TASK DIRECTIONS: Pull out each line of the material that contains the word "This".
[BEGIN]
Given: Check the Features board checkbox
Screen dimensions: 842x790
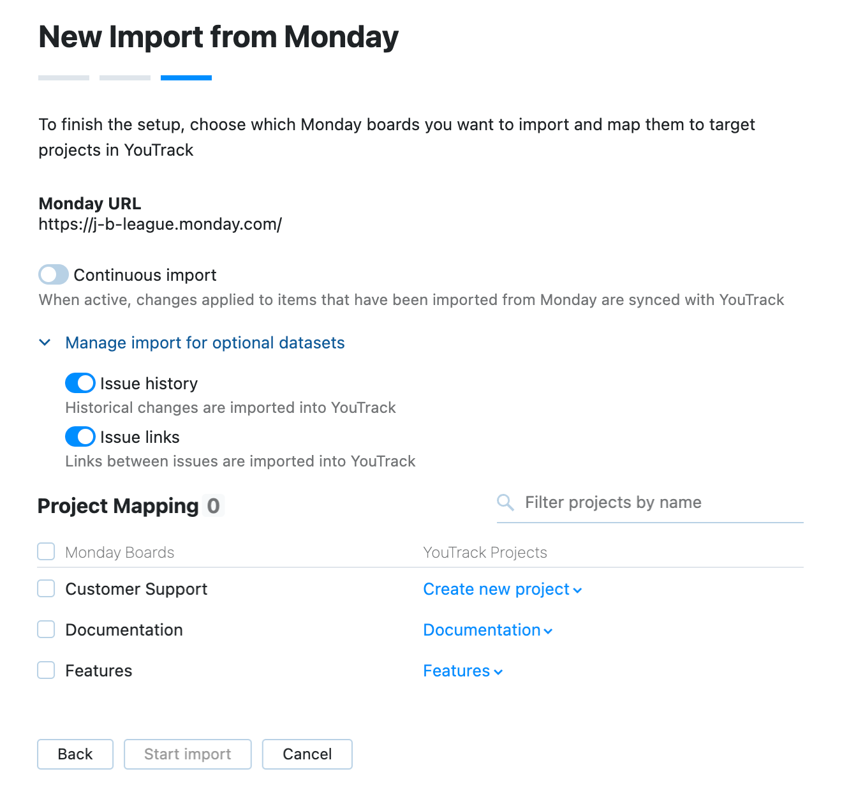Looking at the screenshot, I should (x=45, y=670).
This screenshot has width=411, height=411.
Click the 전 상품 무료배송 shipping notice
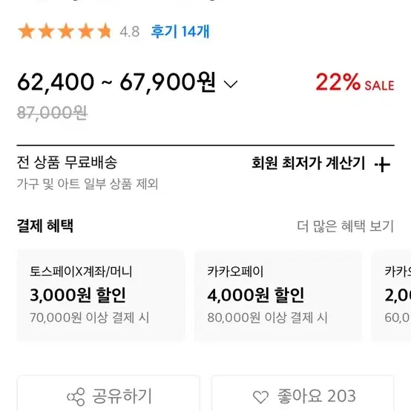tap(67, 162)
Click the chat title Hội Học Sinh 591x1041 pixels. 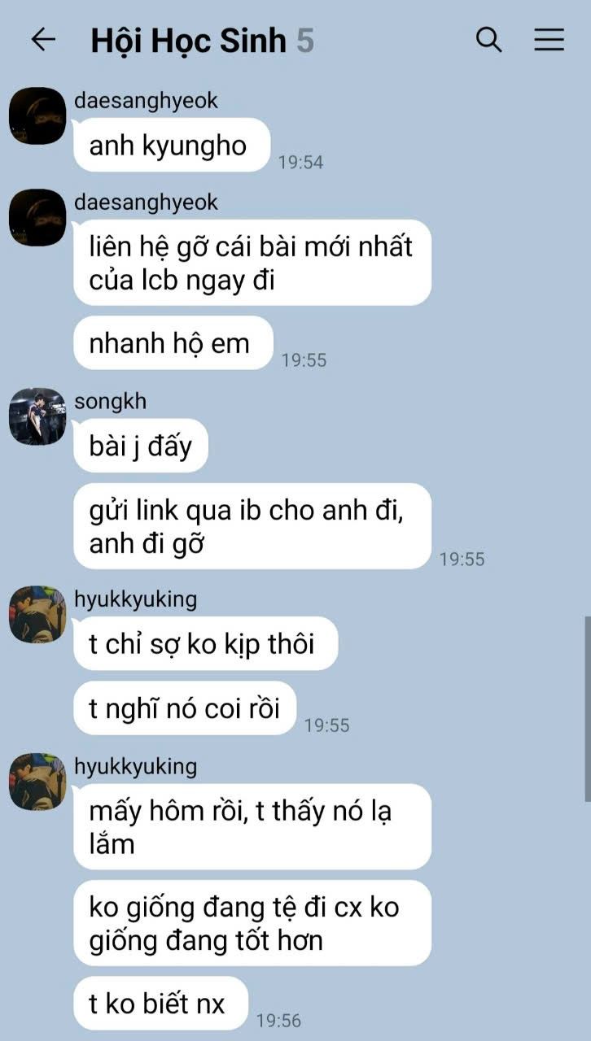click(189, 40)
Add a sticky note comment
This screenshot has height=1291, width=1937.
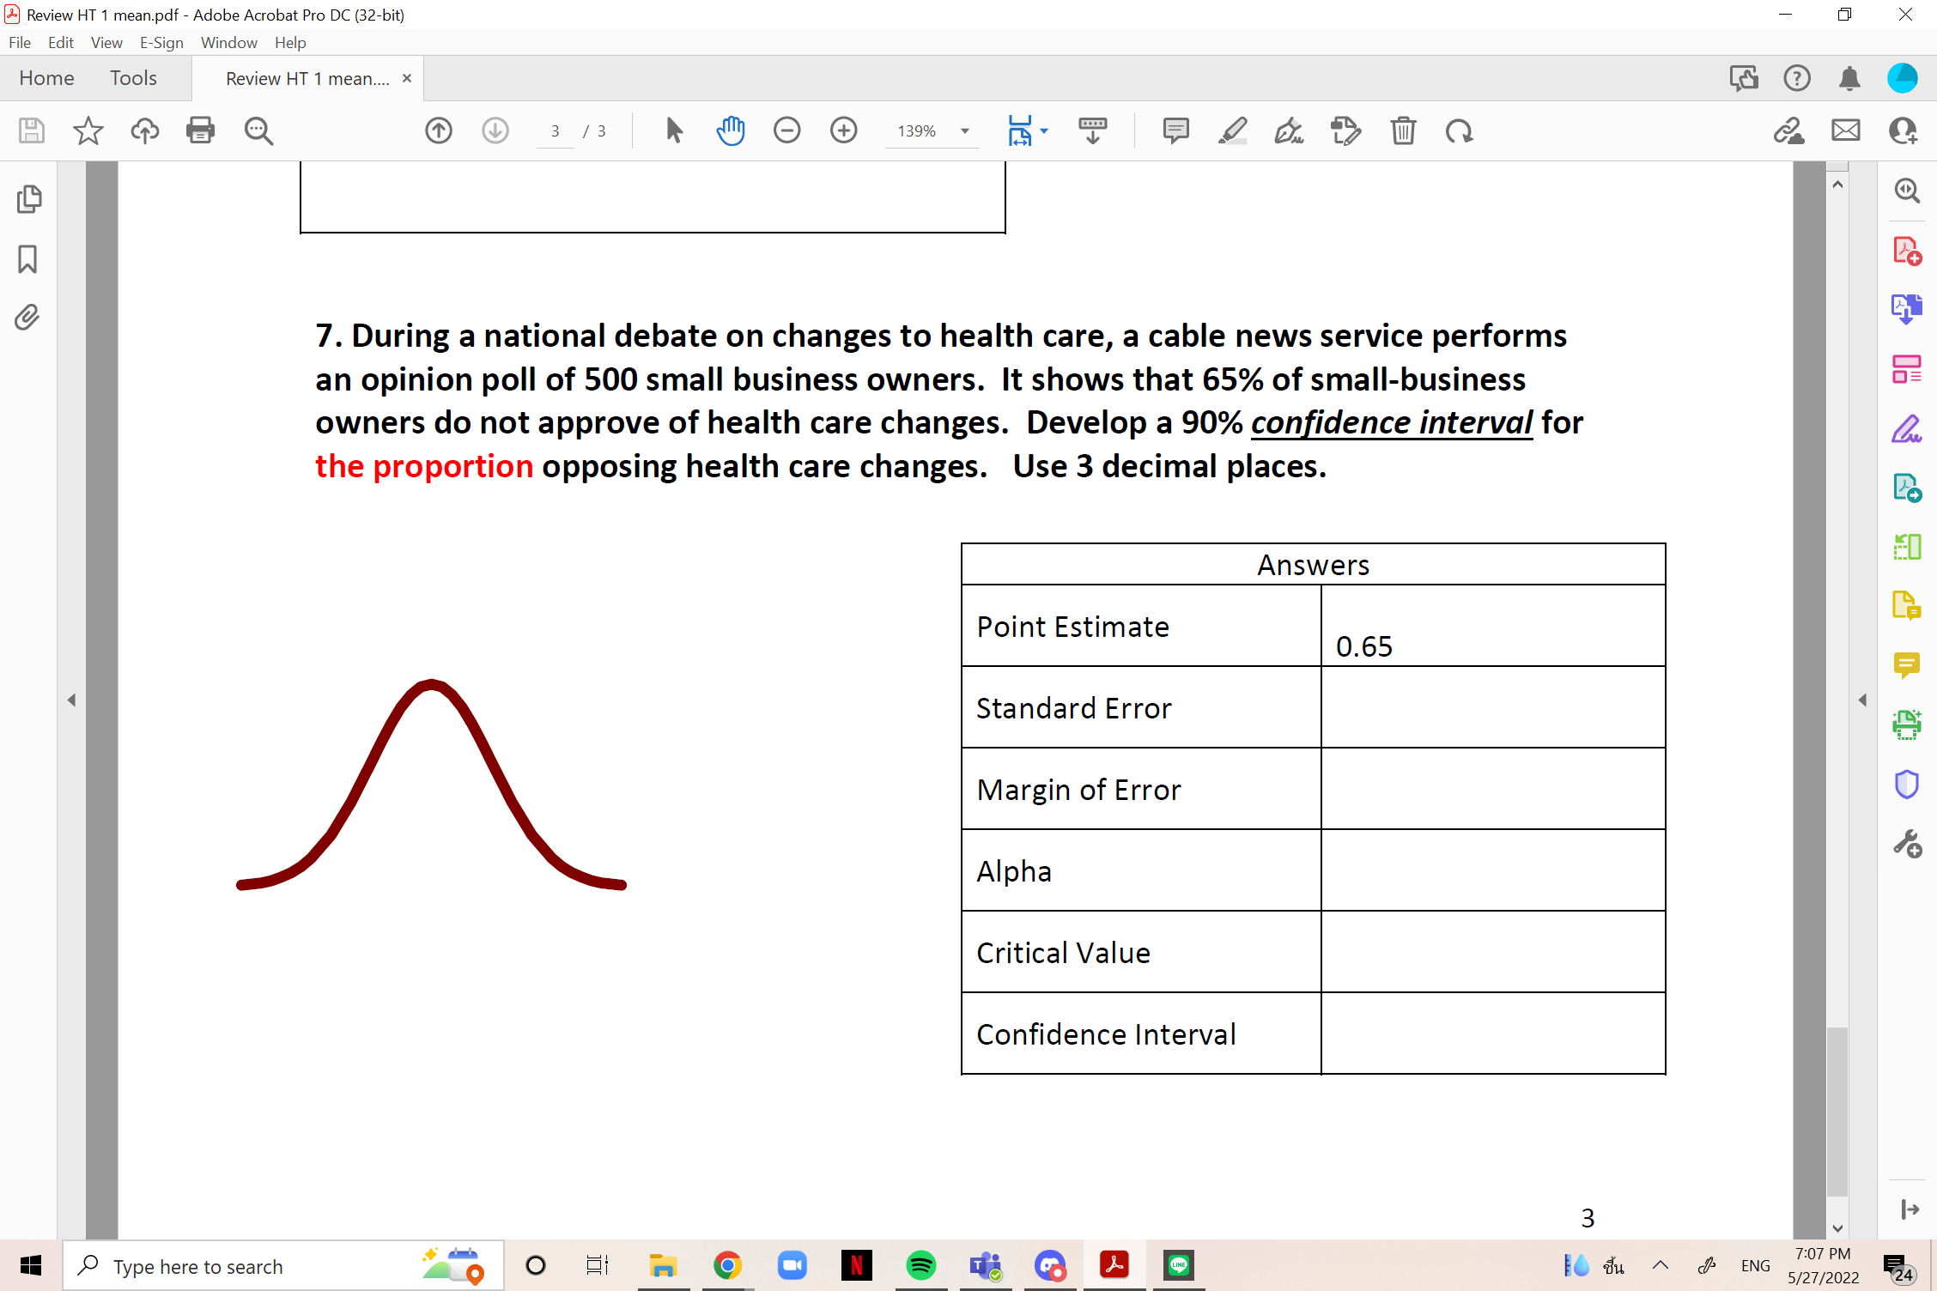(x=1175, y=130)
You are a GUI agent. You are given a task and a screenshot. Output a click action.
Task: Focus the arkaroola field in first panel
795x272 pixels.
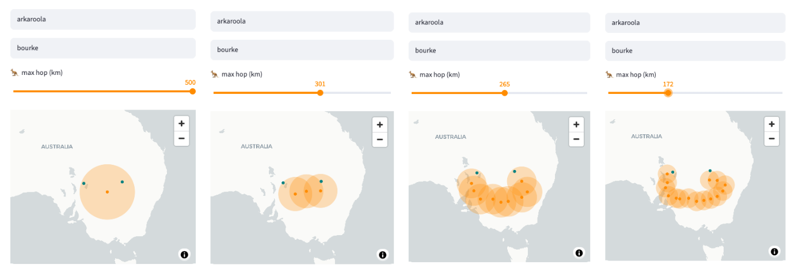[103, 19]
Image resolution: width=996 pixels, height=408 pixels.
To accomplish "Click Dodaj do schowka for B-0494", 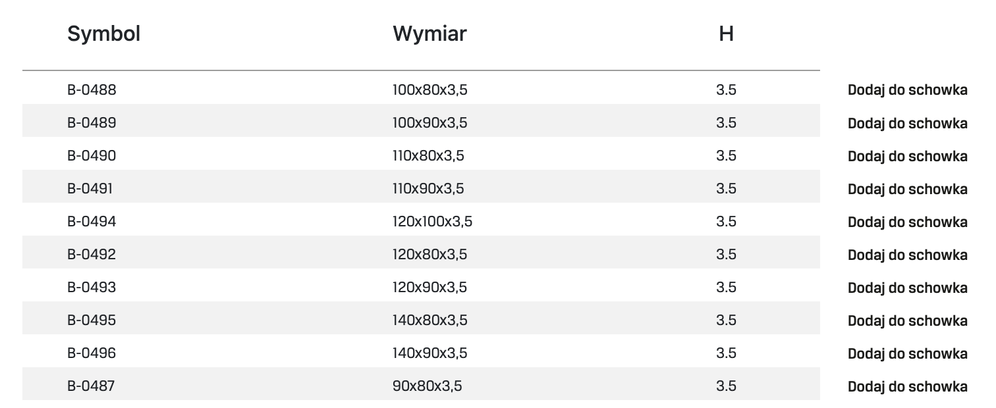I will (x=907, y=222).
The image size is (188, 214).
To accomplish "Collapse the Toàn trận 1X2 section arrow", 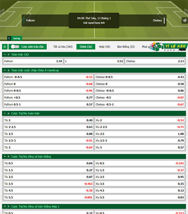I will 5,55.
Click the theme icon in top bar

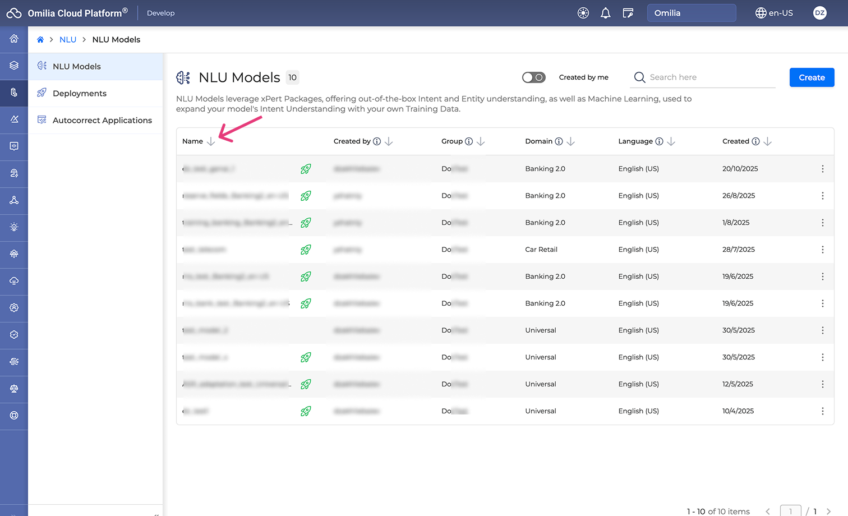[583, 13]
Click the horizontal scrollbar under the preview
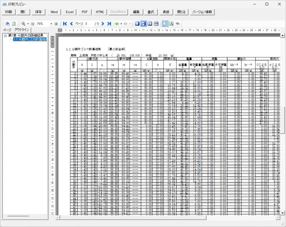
[END]
ANSWER FOR THE TASK:
This screenshot has width=411, height=411.
This screenshot has height=1291, width=1937.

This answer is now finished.